### Фрагмент текста

************

Квазимодо – горбун. Ричард III – тоже (у Шекспира, а не в учебнике истории). Самое известное творение Мэри Шелли – нет, не Виктор Франкенштейн, а его чудовище – собрано из фрагментов человеческих тел. У Эдипа искалеченные ступни. А Грендель… одним словом, монстр. Все эти персонажи знамениты не только поступками, но и внешними приметами. Внешность у них говорящая, причем в каждом случае говорит свое – и о персонаже, и о тех, кто его окружает.
Начнем с очевидного, но необходимого пояснения: если у человека есть некая отметина или дефекты внешности, в жизни они не несут никакого идейного, метафорического или философского смысла. Впрочем, шрам на щеке может кое-что поведать, если вы приобрели его, будучи членом кружка дуэлянтов в Гейдельберге. Добровольно нанесенные отметины на теле – например, татуировка с черепом и подписью Death Metal Forever – многое говорят о музыкальных вкусах. Но в общем и целом кривая нога – просто кривая нога, а сколиоз – просто искривление позвоночника.

************

### Суть задания
Объясните по фрагменту текста, в каком случае шрам на щеке, согласно тексту, всё-таки может кое-что поведать о человеке.

### Исходные данные

************

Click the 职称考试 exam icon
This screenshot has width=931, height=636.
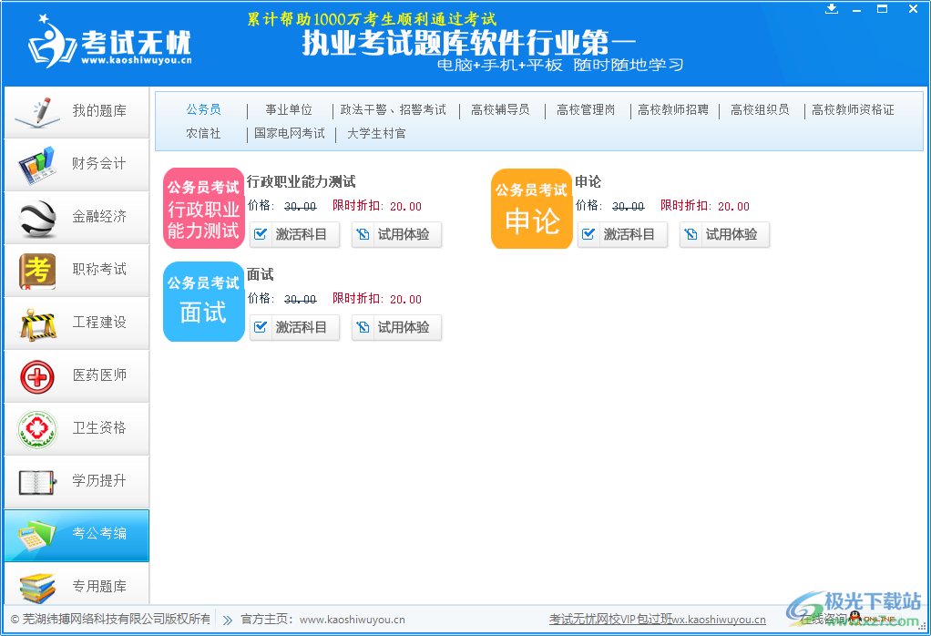pos(36,270)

************

### Результат задания
Шрам на щеке может кое-что поведать, если человек приобрел его, будучи членом кружка дуэлянтов в Гейдельберге.